Cambridge Photon Technology Raises £1.56M to Make Solar Panels 15% More Efficient With a Drop-In Photon Multiplier
November 6, 2025
Cambridge Photon Technology (CPT), the deep-tech spinout from the University of Cambridge, raised £1.56 million in a pre-Series A funding round in November 2025. The round combines £926,000 in equity investment from Cambridge Enterprise Ventures, Spectrum Impact, Tybourne Capital, Providence Investment Company, and SourceSquared, with a £630,000 grant from Innovate UK’s Investor Partnerships: Clean Energy and Climate Technologies programme. The capital will fund expansion of CPT’s R&D operations in Cambridge, acceleration of material testing with global industry partners, and preparation for a larger Series A raise ahead of pilot deployment. CPT aims to bring its first commercial product to market by 2028.

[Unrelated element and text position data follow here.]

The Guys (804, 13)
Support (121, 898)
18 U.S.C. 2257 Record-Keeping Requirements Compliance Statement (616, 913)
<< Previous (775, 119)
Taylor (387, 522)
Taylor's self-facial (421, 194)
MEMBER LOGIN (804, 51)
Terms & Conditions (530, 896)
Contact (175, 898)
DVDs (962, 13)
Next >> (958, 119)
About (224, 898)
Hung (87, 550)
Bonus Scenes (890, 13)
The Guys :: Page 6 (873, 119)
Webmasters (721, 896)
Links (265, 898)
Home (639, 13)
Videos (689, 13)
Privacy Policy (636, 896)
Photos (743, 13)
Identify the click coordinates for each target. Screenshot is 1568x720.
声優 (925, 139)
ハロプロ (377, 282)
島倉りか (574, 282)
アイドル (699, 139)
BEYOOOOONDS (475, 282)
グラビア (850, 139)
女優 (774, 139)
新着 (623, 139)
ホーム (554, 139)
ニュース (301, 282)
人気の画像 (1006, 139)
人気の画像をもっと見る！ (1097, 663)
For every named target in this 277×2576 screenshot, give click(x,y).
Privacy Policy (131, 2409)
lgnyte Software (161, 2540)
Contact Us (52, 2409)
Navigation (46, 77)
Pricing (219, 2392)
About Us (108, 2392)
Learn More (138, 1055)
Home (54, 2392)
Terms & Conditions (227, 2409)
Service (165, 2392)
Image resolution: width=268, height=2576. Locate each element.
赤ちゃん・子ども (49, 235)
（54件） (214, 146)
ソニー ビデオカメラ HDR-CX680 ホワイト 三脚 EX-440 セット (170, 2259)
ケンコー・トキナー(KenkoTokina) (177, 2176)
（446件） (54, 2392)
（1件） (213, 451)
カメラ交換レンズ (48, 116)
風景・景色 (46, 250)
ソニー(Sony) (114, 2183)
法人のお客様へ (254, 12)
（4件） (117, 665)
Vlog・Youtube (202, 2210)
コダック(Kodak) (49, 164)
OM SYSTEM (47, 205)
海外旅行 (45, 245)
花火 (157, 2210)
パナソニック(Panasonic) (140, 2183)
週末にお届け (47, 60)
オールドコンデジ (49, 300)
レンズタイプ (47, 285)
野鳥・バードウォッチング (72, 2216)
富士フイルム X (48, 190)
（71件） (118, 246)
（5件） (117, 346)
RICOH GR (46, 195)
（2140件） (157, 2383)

Solar photovoltaics have transformed the global energy landscape over the past two decades. The cost of silicon solar panels has fallen by more than 90% since 2010, making solar the cheapest source of electricity generation in history. But silicon’s physics imposes a ceiling on how much of the sun’s light it can convert to electricity. Theoretical analysis establishes the Shockley-Queisser limit at approximately 33% for single-junction silicon cells; practical commercial panels typically achieve 20-24%. One of the key losses is the fate of high-energy, short-wavelength photons: their energy exceeds what silicon can usefully absorb, so the excess is released as heat rather than electricity. This “spectral loss” represents one of the most significant efficiency gaps in conventional silicon PV.
CPT’s patented photon-multiplier technology directly addresses this loss through a process called photon multiplication: high-energy photons — those in the blue and ultraviolet range — are absorbed by CPT’s material and re-emitted as two infrared photons, each at an energy level that silicon can efficiently absorb and convert to electricity. By converting each wasted high-energy photon into two usable ones, the technology can increase the energy output of a standard silicon panel by up to 15% without any change to the module’s design, architecture, or manufacturing process. The material is applied as a coating that integrates into standard solar module assembly, requiring no capital-intensive retooling by manufacturers. CPT describes this as a “drop-in” solution, meaning that any solar panel manufacturer can adopt it by adding a coating step to existing production lines. This compatibility with standard infrastructure makes it commercially viable in a way that competing approaches — which require new cell architectures, tandem structures, or novel manufacturing equipment — cannot claim.
The significance of a 15% efficiency gain applied at the module level is substantial. Global solar capacity is currently measured in terawatts and growing rapidly. A 15% output increase applied across the installed base would represent an enormous increment of clean electricity generation without requiring additional land, materials, or capital for new installations. For new projects, the same panel area would generate more electricity, improving the economics of every solar project in the world.
Cambridge Enterprise Ventures’ Chris Gibbs described CPT as exemplifying “the kind of transformative innovation needed to accelerate the global transition to sustainable energy,” and noted the firm’s pride in having supported the company since its earliest stage. Innovate UK’s participation through its Investor Partnerships programme — which requires aligned private investment as a condition of grant funding — adds both financial support and an important signal of the UK government’s confidence in CPT’s technology readiness.